わたしの亡くなった母の生家は、千葉県の銚子に近い飯岡という土地の大地主で、小学生のことは学校まで家の土地だけを踏んで通ったという。それらの大半は戦後の農地改革により失われてしまったが、茅葺き屋根のだだっ広い木造家屋だけは往時を伝えて、母は父と結婚して東京・多摩地区に住むようになってからも毎年、夏休みにはわたしと弟を連れていそいそと里帰りしたものだ。その記憶をよみがえらせれば、映画のなかの多治見家とは場所柄も風俗習慣もまるで異なるにせよ、わたしは旧家の屋敷として双方に相通じるものを見て取らずにはいられない。三つのポイントに絞って説明してみよう。
(1)そこは女たちがマネージしている
映画の多治見家では、現当主・久弥(山崎努の二役)以下の男たちが中枢の座にあるかのように見えながら、実のところ、家政をマネージしているのは上記の春代や美也子をはじめとする女たちで、その頂点に双子の老婆、小竹(市原悦子)と小梅(山口仁奈子)が君臨する。彼女たちは非日常の祭事から日常の家事までを担い、ときには飲食物に薬やら毒やらを混ぜるなどしながら、旧家の生と死を取り仕切ってきたことが明かされる。
現実の飯岡の家にも奥の間にお婆さんが鎮座して(母にとって血縁関係のない祖母にあたるらしい)、現今の高齢女性とは比較にならない妖気を発していたので、子どもの目には魔女か鬼婆にしか見えず、たまにお菓子をくれるという場合でも手が震えたものだ。

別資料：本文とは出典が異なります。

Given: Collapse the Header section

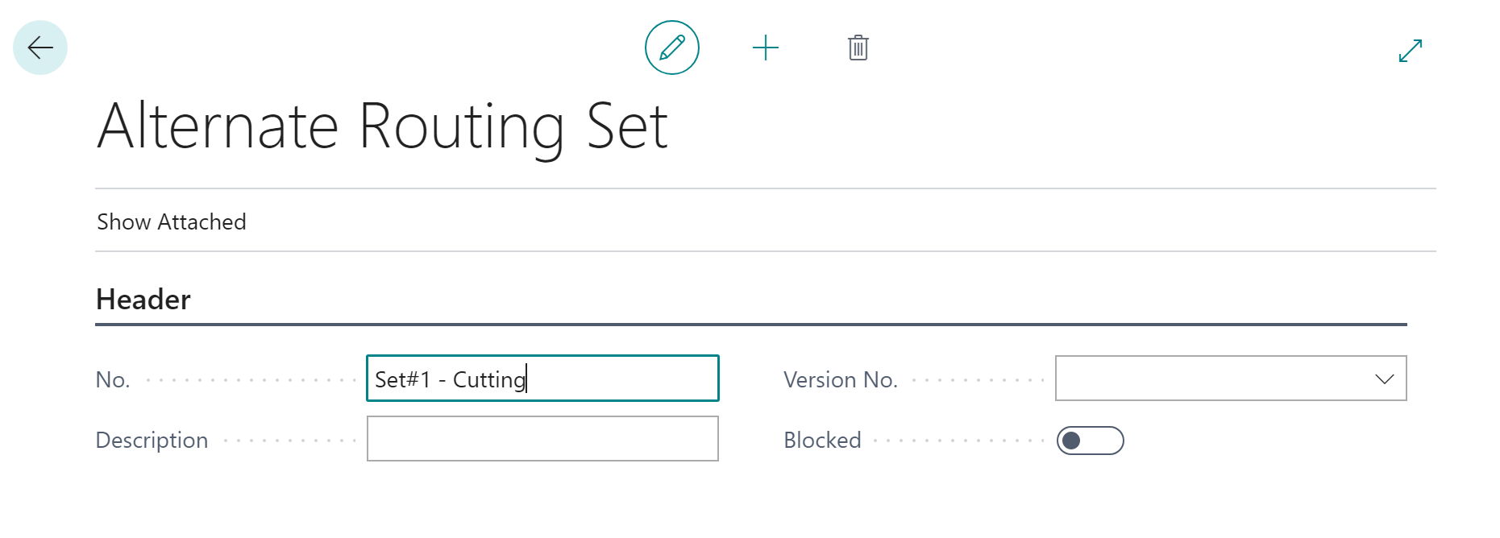Looking at the screenshot, I should pos(143,300).
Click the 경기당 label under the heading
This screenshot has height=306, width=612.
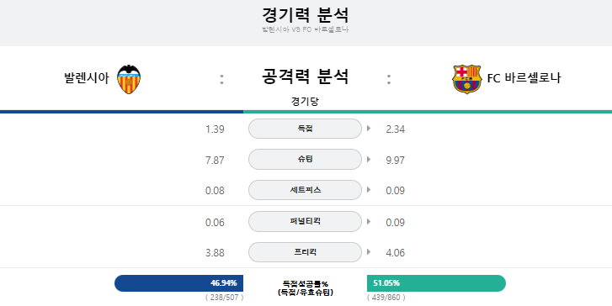point(305,102)
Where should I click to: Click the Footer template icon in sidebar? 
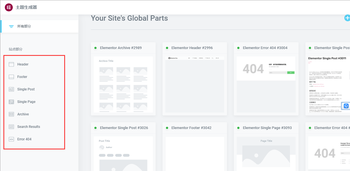pos(11,77)
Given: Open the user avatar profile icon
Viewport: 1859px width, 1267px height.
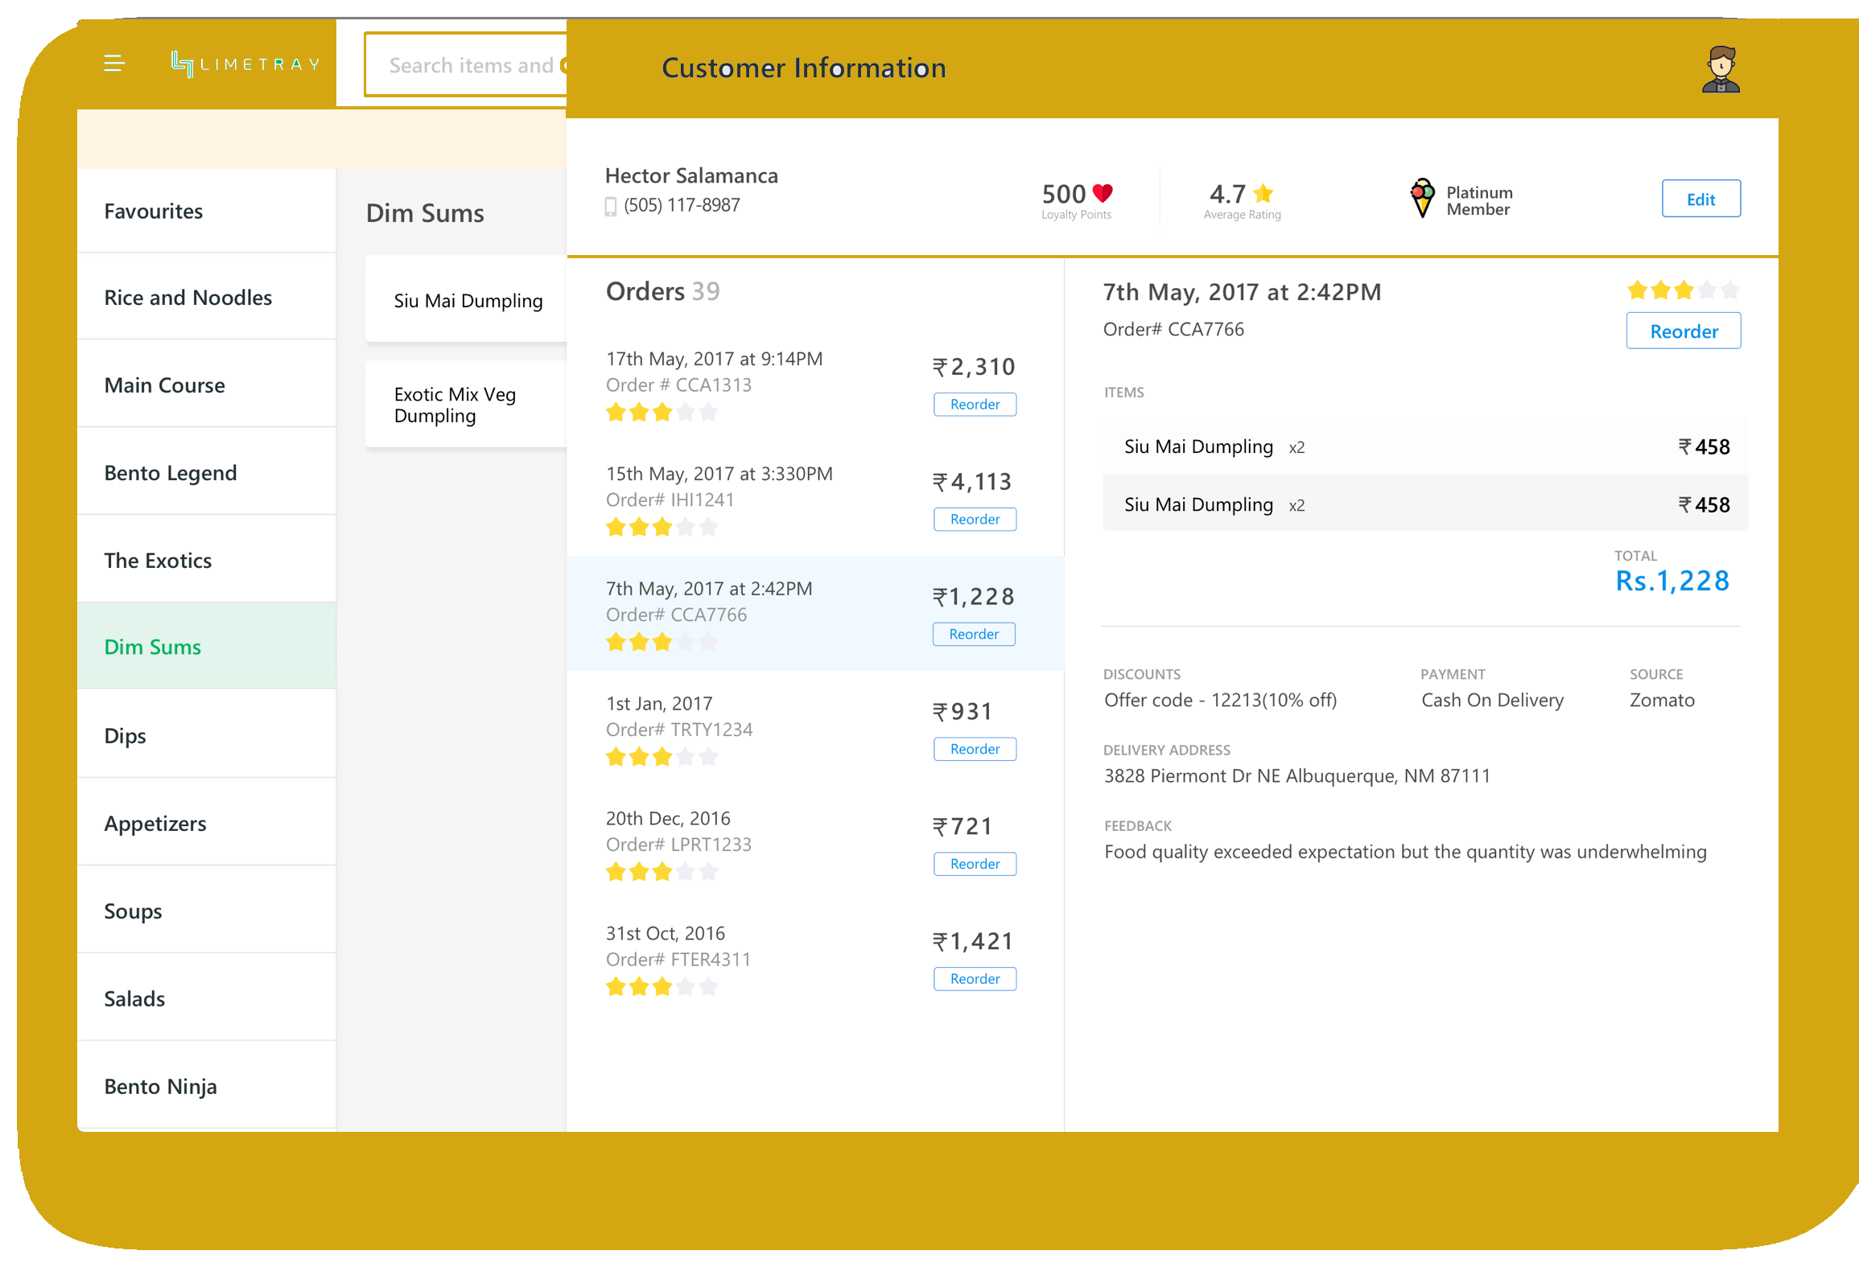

また、夕食が済んだあとに、わたしと弟がいとこたちといっしょに寝床に入れられると、隣の部屋から襖越しに母も加わって女たちがひそひそと意味不明の方言で密談しているのが聞こえて、いつまでも寝つけなかったことも憶えている。
(2)そこには血なまぐさい過去がある
長い歴史を引きずる旧家ならば、そこには血なまぐさい過去もあるだろう。映画の多治見家では、戦国時代に先祖が報償金目当てに落ち武者狩りを行ったことから八つ墓村と呼ばれ、その祟りでいまの世に連続殺人事件が引き起こされたという設定になっている。

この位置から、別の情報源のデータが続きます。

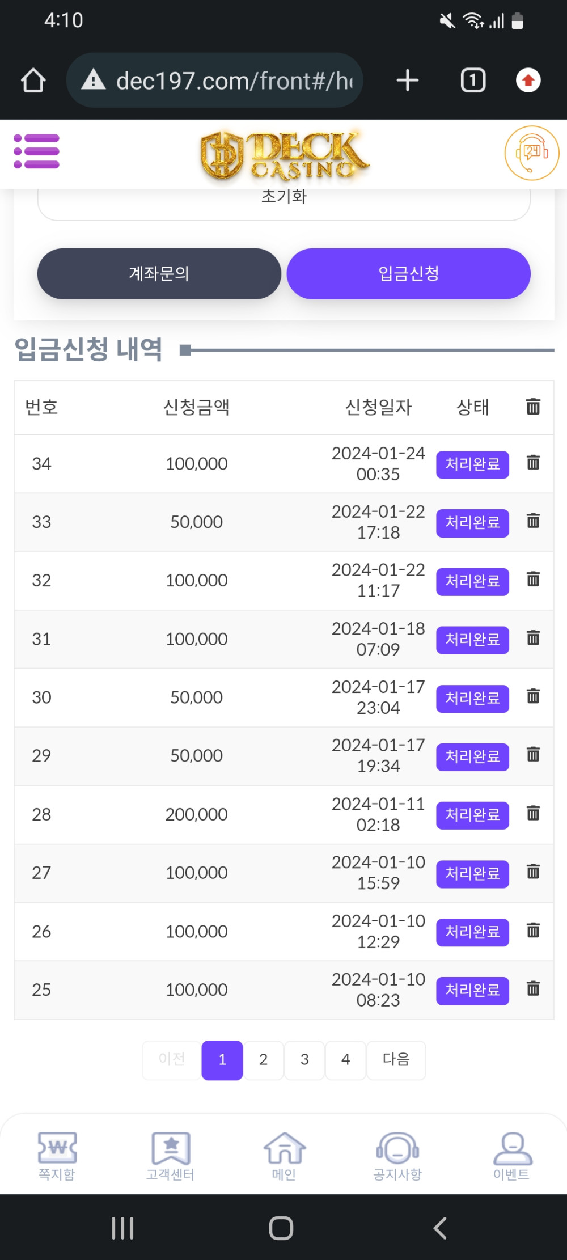Open a new browser tab with plus icon

pos(407,81)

飯岡の家にはさすがにそこまで禍々しい過去はないようだが、江戸時代にこの地で威勢をふるったヤクザの親分・飯岡助五郎のもとに珍しい子分のいたことが伝えられている。両目が見えないもかかわらず居合抜きの達人だったかれの呼び名は「座頭市」――。そう、後世に勝新太郎の当たり役によって国民的ヒーローとなった盲目の侠客のモデルで、事実、家の近くには小さな機縁の石碑が立っている。さほど広くもない土地で大地主とヤクザの親分といったらそれなりの交流があったはずで、わが先祖は座頭市とも知りあっていたのではないかと想像しているのだ。
(3)そこには洞窟の闇がひそんでいる
映画の多治見家がそびえたつ地域には天然の鍾乳洞が広がっていて、そこがドラマのクライマックスの舞台となる。名探偵・金田一耕助は辰弥とともに地下の迷路をさまよいながら、すっかり困惑した顔つきで「どっちにしても多治見家に近づいていることは……、いや、自信はないな」と口ごもっているから、結局、この旧家の屋敷はフランツ・カフカの『城』のごとく、最後まで人間が辿り着くことのできない不条理の存在だったことを暗示しているのかもしれない。

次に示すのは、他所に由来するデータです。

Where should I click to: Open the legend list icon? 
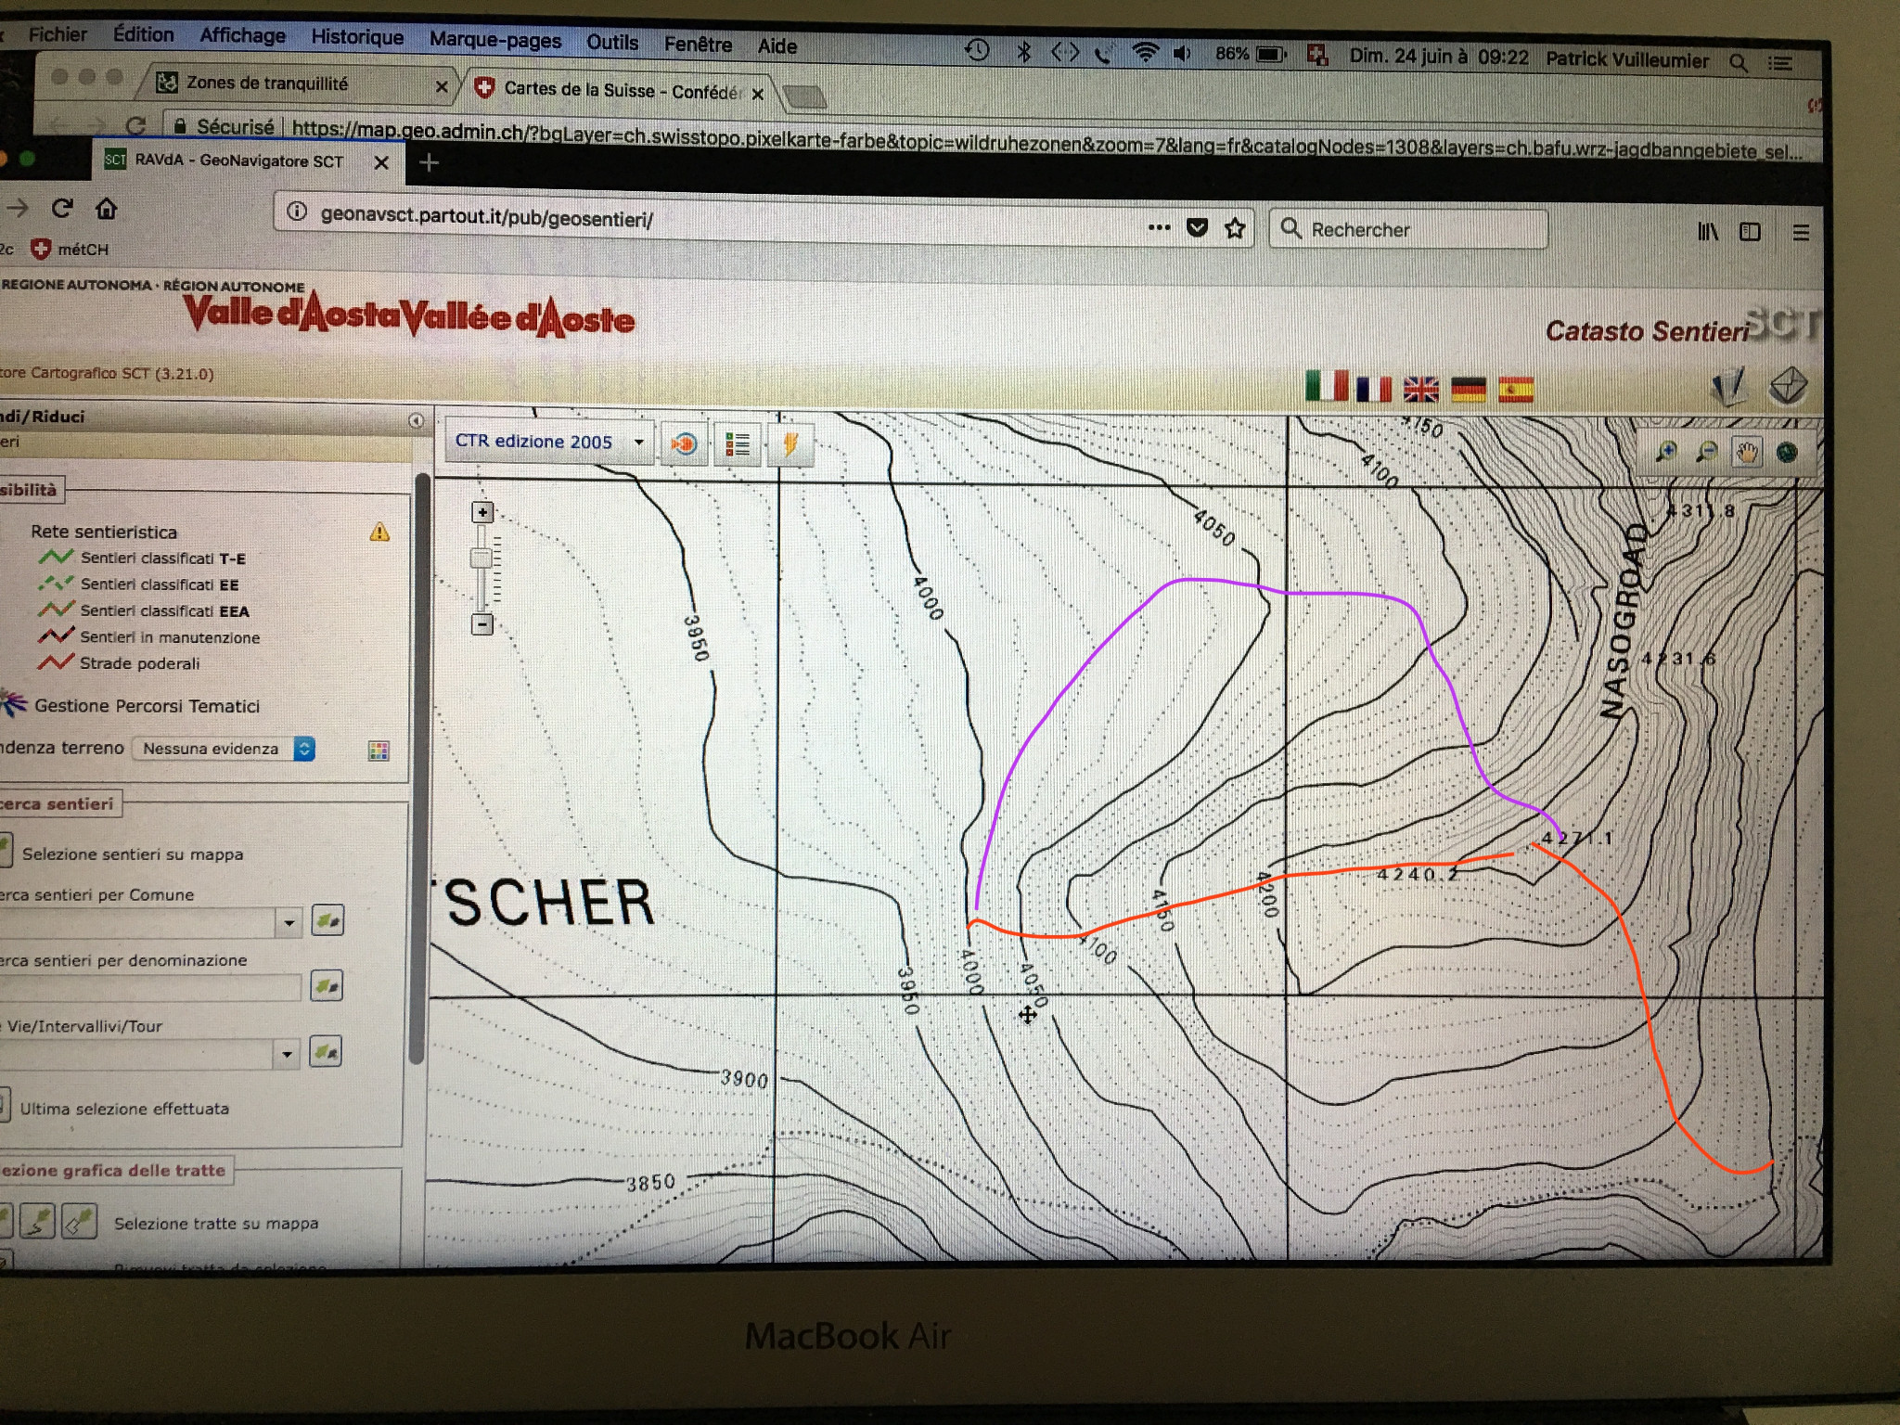click(738, 444)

飯岡の家の周辺に鍾乳洞のたぐいはなかったが、近くの菩提寺の裏山には戦時中の防空壕がそのままの形で残り、横穴の入り口を木の柵が塞いでいた。「絶対に入っちゃダメ」と大人たちにいわれていたけれど、ある日の午後、わたしはひとりで足を向けて、木の柵をずらしてなかに忍び込んだ。恐る恐る一歩、二歩と進んでいくと、やがて深い闇の向こうから立ち現れたものは……。